+++ Text block +++
Please note that I am completely devastated about the closing of Gourmet Magazine (they can, for the moment, be found online here, and the November issue will still come out). Doubtless you will hear about this over and over in future posts, as this magazine is of biblical proportions to me. I am so incredibly sad, it is a little ridiculous. Thank you, Ruth Reichl, who is the most wonderful, inspiring editor. Thank you for your grace and courage and especially for the expose on the tomato pickers of Florida. Thank you to all of the writers and the painstaking, worldwide research that changed eating and aspiring to cook into an international adventure. And finally, huge, giant, indescribable thanks to all of the great photographers and art directors who contributed over the years to this magazine - every issue was a piece of heaven to look at, and so visually inspiring to me I cannot begin to describe it. OK Enough. Onto the recipes...

Grape Sorbet, adapted from "The Perfect Scoop"
Makes About 1 Quart

Grapes that are very robust, such as Concord or Muscat, make a fine, flavorful grape sorbet. These grapes are usually at their best in autumn. If you have access to wine grapes, they produce a wonderful sorbet as well. Don't use seedless table grapes, such as Thompson and Red Flame; these make a great snack, but not a very tasty sorbet.

3.5 Pounds Grapes
3 Tablespoons Water
1/4 Cup Light Corn Syrup
1 Tablespoon Vodka

Remove the grapes from the stems and cut them in half if they're large or have thick skins. Place them in a large, nonreactive pot, add the water, and cover. Cook the grapes over medium heat, stirring occasionally, until the skins have burst and the grapes are soft and cooked through.
+++ Provided information +++
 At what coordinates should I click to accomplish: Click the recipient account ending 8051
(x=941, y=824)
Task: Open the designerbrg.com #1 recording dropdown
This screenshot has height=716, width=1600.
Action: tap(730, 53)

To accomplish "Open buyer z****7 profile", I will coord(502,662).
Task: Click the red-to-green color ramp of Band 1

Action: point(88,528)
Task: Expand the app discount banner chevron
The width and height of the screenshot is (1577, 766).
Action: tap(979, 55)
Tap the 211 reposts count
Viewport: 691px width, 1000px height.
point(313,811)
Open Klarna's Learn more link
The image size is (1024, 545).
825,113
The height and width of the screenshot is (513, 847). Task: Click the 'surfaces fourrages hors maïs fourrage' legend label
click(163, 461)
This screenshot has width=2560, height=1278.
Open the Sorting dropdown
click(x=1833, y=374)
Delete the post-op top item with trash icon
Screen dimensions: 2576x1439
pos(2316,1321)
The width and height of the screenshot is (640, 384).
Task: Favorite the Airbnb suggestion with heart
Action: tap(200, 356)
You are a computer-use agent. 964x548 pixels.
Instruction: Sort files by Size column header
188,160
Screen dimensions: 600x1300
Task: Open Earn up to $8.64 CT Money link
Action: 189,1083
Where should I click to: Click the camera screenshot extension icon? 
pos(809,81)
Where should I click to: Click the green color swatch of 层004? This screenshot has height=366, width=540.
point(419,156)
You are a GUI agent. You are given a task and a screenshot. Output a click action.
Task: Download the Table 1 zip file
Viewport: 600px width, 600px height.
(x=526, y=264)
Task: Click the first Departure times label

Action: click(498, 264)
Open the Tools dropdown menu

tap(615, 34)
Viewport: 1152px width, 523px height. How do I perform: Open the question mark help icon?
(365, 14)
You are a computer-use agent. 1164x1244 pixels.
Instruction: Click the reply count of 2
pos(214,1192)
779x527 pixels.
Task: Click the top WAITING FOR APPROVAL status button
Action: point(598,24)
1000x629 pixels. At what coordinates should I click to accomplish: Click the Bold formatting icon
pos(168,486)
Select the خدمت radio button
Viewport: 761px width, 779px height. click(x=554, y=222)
+++
■ Problems to solve ■
1. Using the grape sorbet text, decide whether each statement agrees with it: (a) The recipe yields about one quart. (b) Seedless table grapes such as Thompson are recommended for this sorbet. (c) The grapes are cooked over high heat. Answer yes or no for each and quote the words that decide it.
2. Repeat the grape sorbet text word for word, from "Makes About 1" up to and including "very tasty sorbet.".

■ The replies ■
1.
(a) Yes: "Makes About 1 Quart"
(b) No: "Don't use seedless table grapes, such as Thompson and Red Flame"
(c) No: "Cook the grapes over medium heat"

2.
Makes About 1 Quart

Grapes that are very robust, such as Concord or Muscat, make a fine, flavorful grape sorbet. These grapes are usually at their best in autumn. If you have access to wine grapes, they produce a wonderful sorbet as well. Don't use seedless table grapes, such as Thompson and Red Flame; these make a great snack, but not a very tasty sorbet.